We are closely monitoring the cumulative effects of the decisions taken in the first quarter of the new year. In this period, we are conducting a comprehensive policy framework review that prioritizes the Turkish lira in all policy tools of the Central Bank to create a foundation for sustainable price stability.
In this context, the “liraization strategy” constitutes one of the essential elements of the Central Bank’s policy review process. As the relevant box in our report elaborates, the liraization strategy is created with a holistic approach that focuses on the use of the Turkish lira in the system through new financial products, collateral diversification and regulations regarding liquidity management practices
The Central Bank has recently implemented a series of practices in the context of this strategy. As you know, in December 2021, a step was taken to strengthen the preference for TL deposits by supporting the conversion of foreign currency and gold deposits into TL. Along with the complementary product of the Ministry of Treasury and Finance, unhealthy price formations in exchange rates have been prevented.
Elements of liquidity management such as funding amount, instruments used, distribution, maturity and collateral structure are important for the efficiency of the monetary policy transmission mechanism. In this regard, the size of the OMO and swap transactions, which are the main components of the current Turkish lira liquidity management, their share in the volume of total CBRT funding, their distribution according to the facility used and the collateral structure are reviewed within the scope of the liraization strategy.
The use of the loans provided to the real sector by the financial system in accordance with their determined purposes is essential for financial stability and hence for the strength of the Turkish lira.
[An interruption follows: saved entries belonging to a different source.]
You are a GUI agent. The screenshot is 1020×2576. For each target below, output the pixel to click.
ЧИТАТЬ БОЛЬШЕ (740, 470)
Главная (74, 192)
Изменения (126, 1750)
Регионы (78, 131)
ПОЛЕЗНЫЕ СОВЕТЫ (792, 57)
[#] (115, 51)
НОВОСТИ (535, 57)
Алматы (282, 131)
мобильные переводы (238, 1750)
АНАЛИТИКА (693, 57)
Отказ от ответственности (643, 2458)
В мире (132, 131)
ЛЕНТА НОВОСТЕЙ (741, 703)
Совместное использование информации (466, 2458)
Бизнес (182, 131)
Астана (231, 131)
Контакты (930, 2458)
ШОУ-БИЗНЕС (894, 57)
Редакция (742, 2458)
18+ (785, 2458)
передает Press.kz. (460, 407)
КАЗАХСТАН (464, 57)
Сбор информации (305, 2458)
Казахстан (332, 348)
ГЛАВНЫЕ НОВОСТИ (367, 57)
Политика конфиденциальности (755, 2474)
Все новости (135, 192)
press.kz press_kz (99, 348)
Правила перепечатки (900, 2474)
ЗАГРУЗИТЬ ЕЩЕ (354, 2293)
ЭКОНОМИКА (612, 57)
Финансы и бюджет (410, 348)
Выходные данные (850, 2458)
In this context, the Central Bank supports exports and investments through rediscounts and Advance Loans Against Investment Commitment (YTAK). We will contribute to the achievement of a sustainable price stability by not only supporting exports, the current account balance, investments and employment through targeted loans, but also taking steps to stabilize credit growth with a balanced composition.
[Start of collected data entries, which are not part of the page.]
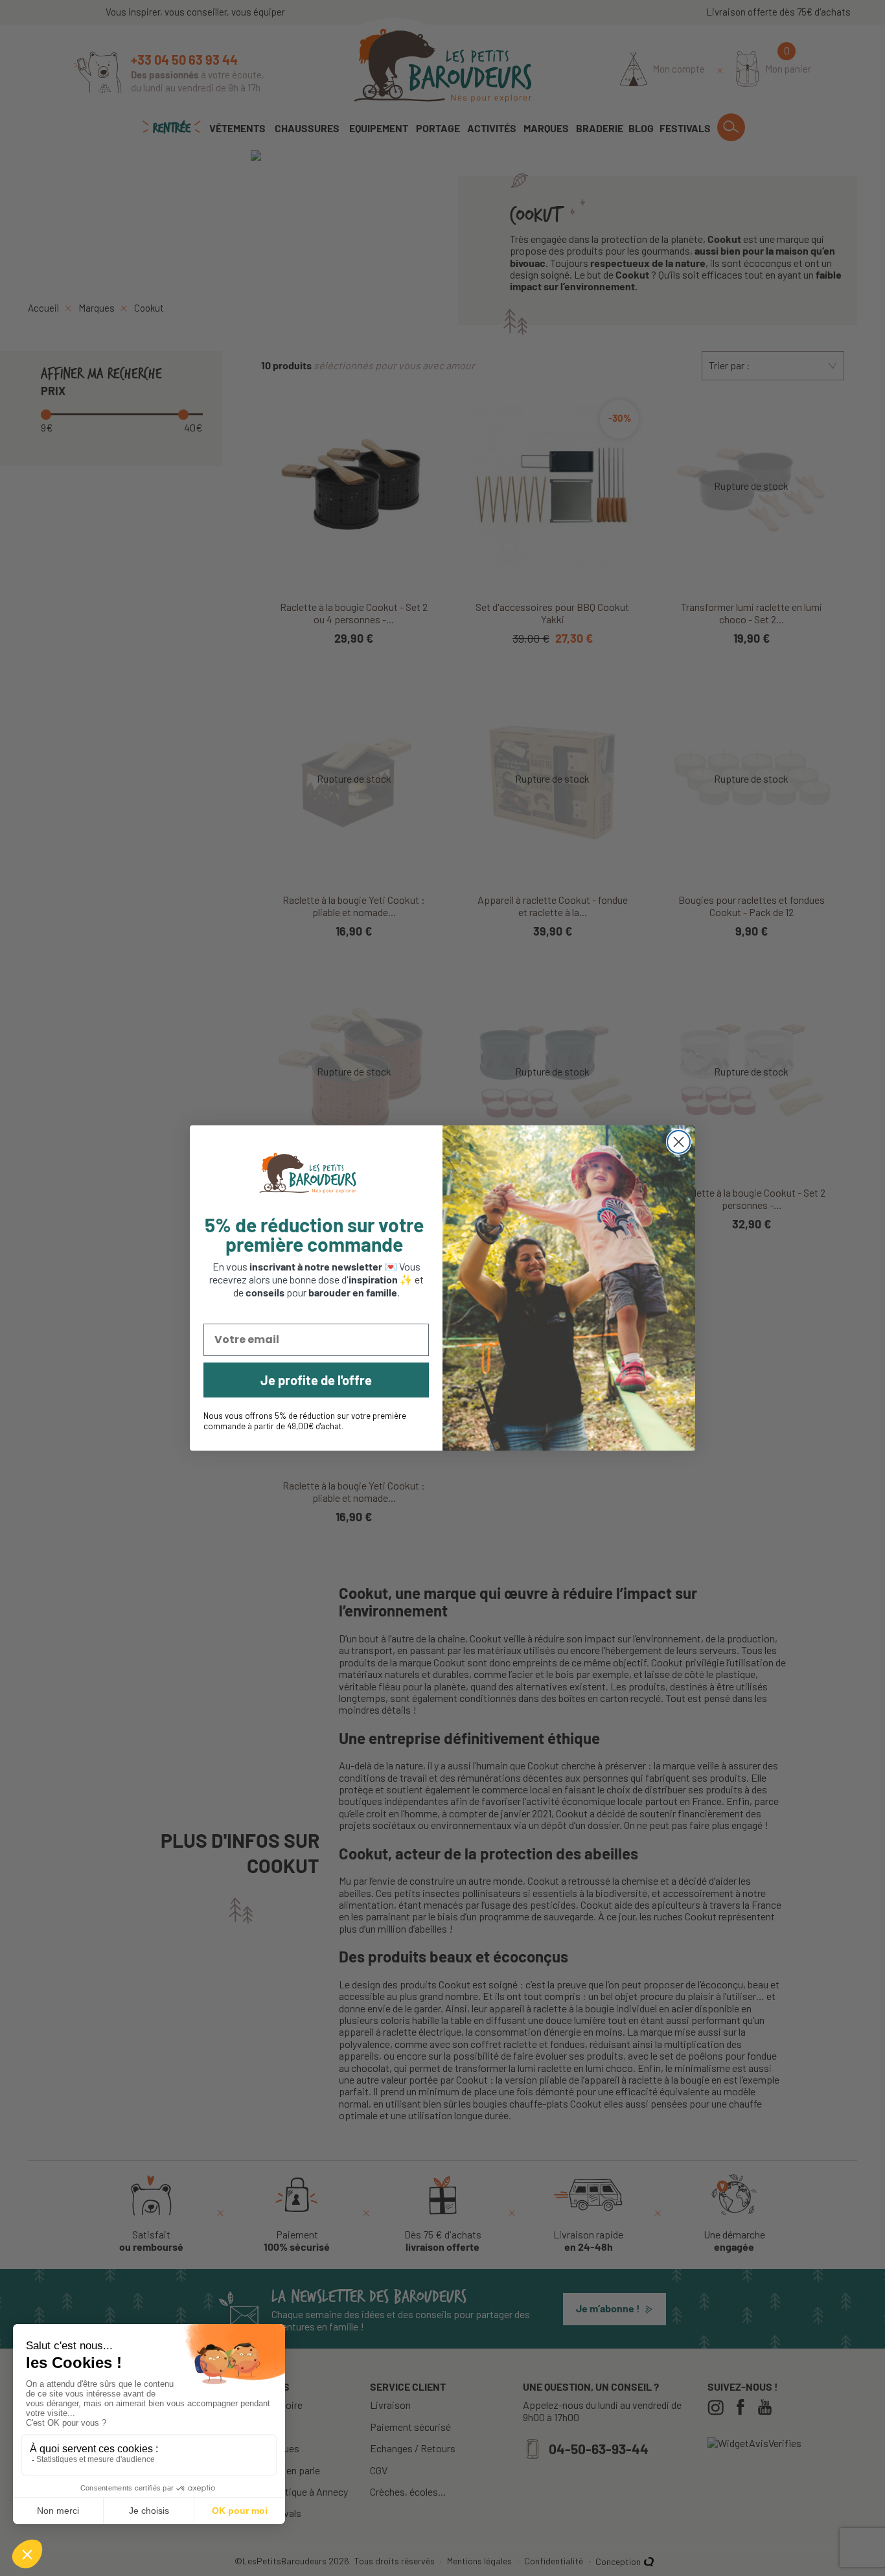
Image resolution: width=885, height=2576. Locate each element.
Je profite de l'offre (316, 1380)
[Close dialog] (678, 1142)
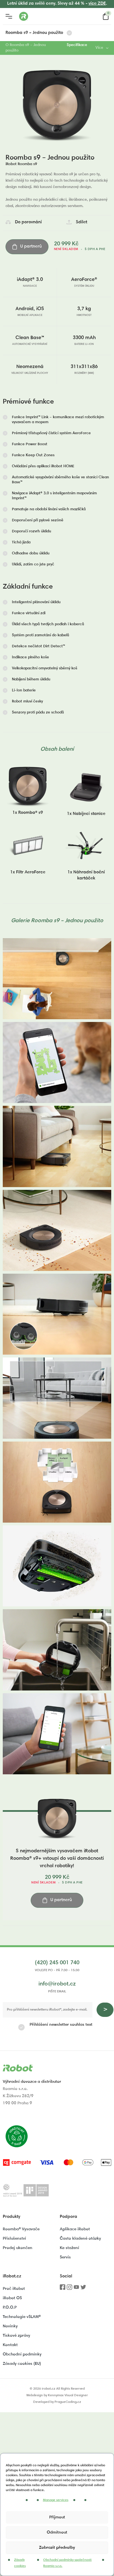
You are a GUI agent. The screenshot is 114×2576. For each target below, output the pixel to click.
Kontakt (10, 2345)
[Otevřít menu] (8, 16)
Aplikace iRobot (75, 2229)
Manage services (55, 2500)
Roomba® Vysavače (21, 2229)
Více (99, 48)
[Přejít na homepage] (45, 16)
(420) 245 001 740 (57, 1963)
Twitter (83, 2289)
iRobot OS (12, 2298)
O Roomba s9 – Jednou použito (26, 48)
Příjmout (57, 2517)
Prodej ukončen (17, 2248)
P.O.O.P (10, 2308)
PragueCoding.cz (68, 2402)
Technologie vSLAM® (22, 2317)
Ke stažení (69, 2248)
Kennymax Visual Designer (68, 2395)
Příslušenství (14, 2239)
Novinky (10, 2326)
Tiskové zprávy (16, 2336)
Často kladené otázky (80, 2239)
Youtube (76, 2289)
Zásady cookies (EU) (22, 2364)
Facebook (62, 2289)
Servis (65, 2257)
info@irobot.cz (57, 1984)
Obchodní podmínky (22, 2354)
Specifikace (77, 45)
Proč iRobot (14, 2289)
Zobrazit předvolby (57, 2548)
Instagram (69, 2289)
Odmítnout (57, 2533)
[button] (57, 420)
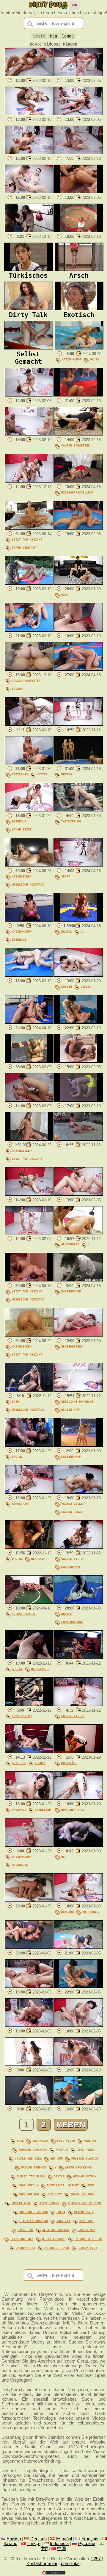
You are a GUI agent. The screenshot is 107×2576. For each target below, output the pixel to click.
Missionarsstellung (77, 492)
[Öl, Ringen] (78, 1845)
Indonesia (59, 2543)
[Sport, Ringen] (78, 865)
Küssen (66, 986)
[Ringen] (29, 74)
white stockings (78, 2167)
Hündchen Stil (72, 1809)
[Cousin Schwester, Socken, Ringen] (29, 669)
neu (53, 36)
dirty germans (53, 2239)
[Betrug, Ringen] (78, 763)
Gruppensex (70, 1244)
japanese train (56, 2247)
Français (89, 2538)
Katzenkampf (71, 359)
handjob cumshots (32, 2149)
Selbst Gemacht (24, 1613)
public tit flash (31, 2176)
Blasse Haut (71, 1409)
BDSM (15, 1401)
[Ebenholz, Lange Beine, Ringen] (29, 810)
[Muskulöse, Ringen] (78, 1751)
In line with the pro-lira strategy within the Central Bank’s policy review process, the focus of all actions to be taken in the short, medium and long term will be to promote the conversion into liras in the financial system in order to achieve a more sustainable price stability.
As I conclude my speech, I would like to thank all my colleagues who contributed to the Report, primarily the members of the Monetary Policy Committee and the staff of the Research and Monetary Policy Department as well the staff of other departments who contributed to the related preparatory work.
Once again, I would like to thank you all for your participation, both online and in-person. Now, I’ll try to answer your questions, time permitting.